The pipeline consists of three steps / modules:
- get_features: retrieve & store features in BAM file
- predict_mods: train ML models for modified bases, estimate per-position stoichiometry and much more...
- encode_mods: predict & encode per-read modification status in BAM file using ML models generated by predict step.
All these steps can be run separately or as a pipeline by executing nanoRMS2/run
.
A simpler version of this work is NanoRMS. We recommend using NanoRMS2.
You can find the software versions and requirements here.
For more information, please visit full documentation.
Modification-unaware basecalling models to be used with nanoRMS2 are stored in /data directory.

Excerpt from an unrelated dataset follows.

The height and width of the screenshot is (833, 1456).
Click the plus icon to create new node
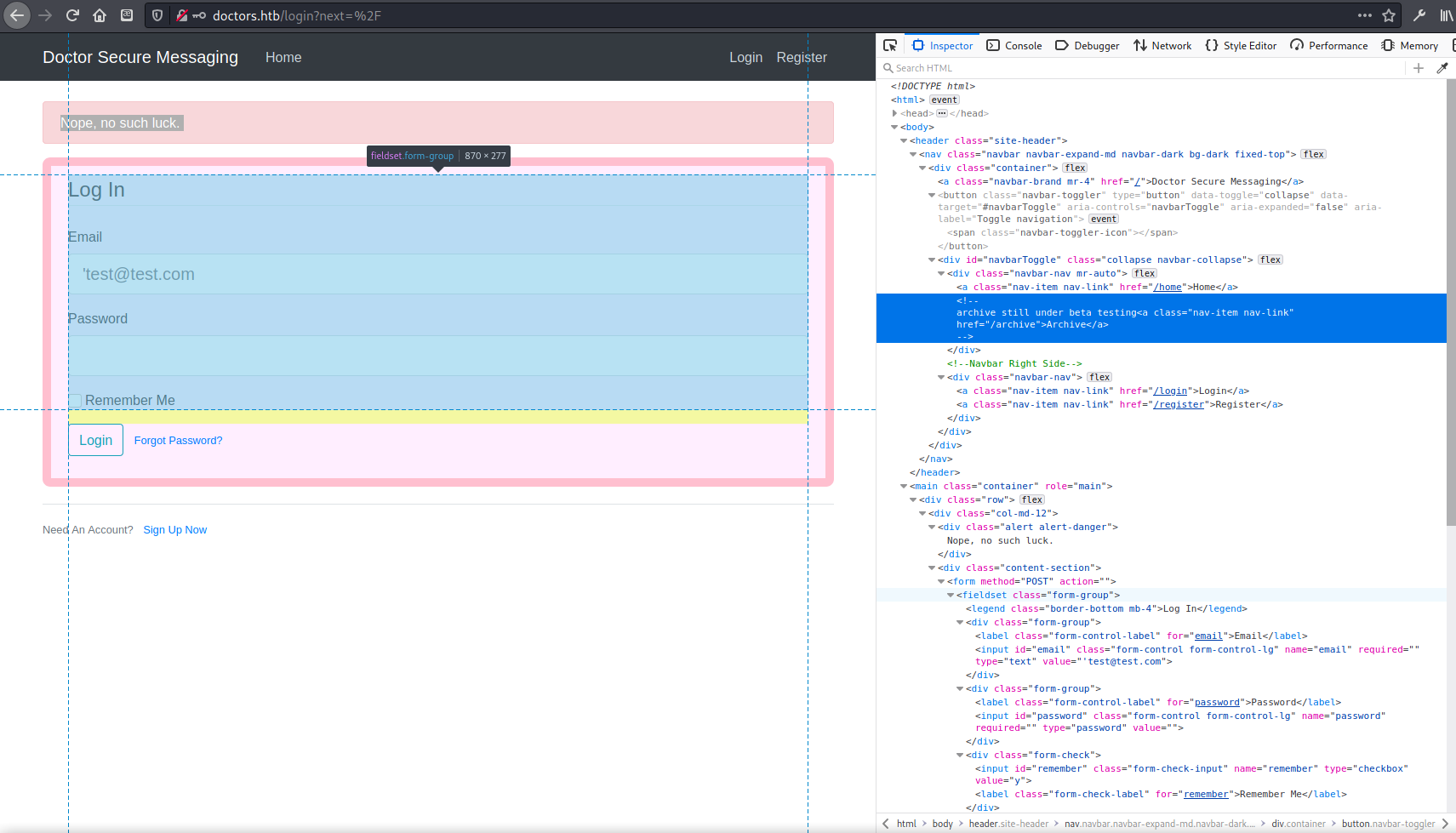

If you find this work useful, please cite:
Sonia Cruciani *, Anna Delgado-Tejedor *, Leszek P. Pryszcz #,*, Rebeca Medina, Laia Llovera and Eva Maria Novoa # De novo basecalling of m6A modifications at single-molecule and single-nucleotide resolution (under review)
-- The order of co-first authorship (* above) was determined
by flipping the coin on 15 Jun 2023 at 14:53 CET
@41.3848953,2.1939749.
In our opinion, such process summarises pretty well
the randomness of success in science (and life in general!).